I realize that not many golf courses in this crowded corner of the country have the footprint and infrastructure necessary to host a big-time golf event. And I further realize that all these classic courses are woefully short by today’s standards and would likely be decimated by the length of modern professionals. Which is how I’ve arrived at the crux of this entire article. 

How on Earth are there no professional women’s golf events in New England!?
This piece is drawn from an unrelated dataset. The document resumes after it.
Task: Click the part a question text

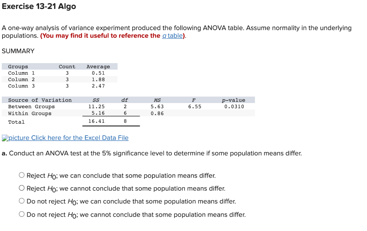Action: [151, 153]
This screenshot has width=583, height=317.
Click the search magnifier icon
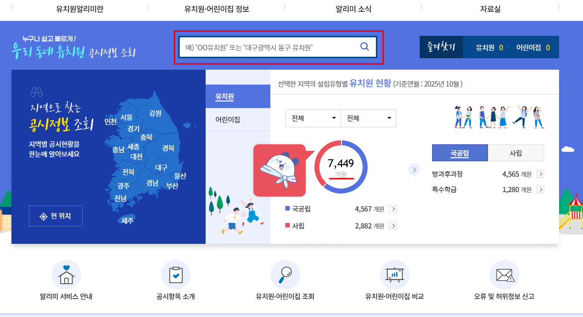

The US Women’s Open at the Country Club of Charleston acted as a perfect test case for the idea that elite female golf events can be played at shorter, classic courses. Owing to the smaller gallery size and less robust media coverage, these women’s tournaments don’t necessitate the kind of logistics, setup, and planning that men’s events do. And paradoxically, this might be the women’s game’s biggest strength when it comes to choosing their venues. 

If any high-level male players got a crack at courses like Myopia, Essex, or Kittansett that were built in the era of 220-yard drives, it would be a bloodbath. Bombing and gouging would rule the day, players would be hitting flip wedges into par-5s, and the winning score would likely end up somewhere in the high 20s under par.

Hole #16 at Myopia Hunt Club [Via: Jon Cavalier / Golf Digest]

But the women’s game, with their shorter, more accurate, and more tactical approach is perfectly suited to these older layouts. Their distances and trajectories more closely align with the men’s game that was played at the time most of the classics were designed. We saw how much havoc the Reverse Redan par-3 11th caused at Charleston, so just imagine how some of these holes would play in competition…

Of course, all of this presupposes that a number of staid, stuffy, tightfisted, controlling, and generally anal private clubs would willingly cede control and access of their course to the unwashed masses for the length of time that it takes to set up, host, and break down a women’s event.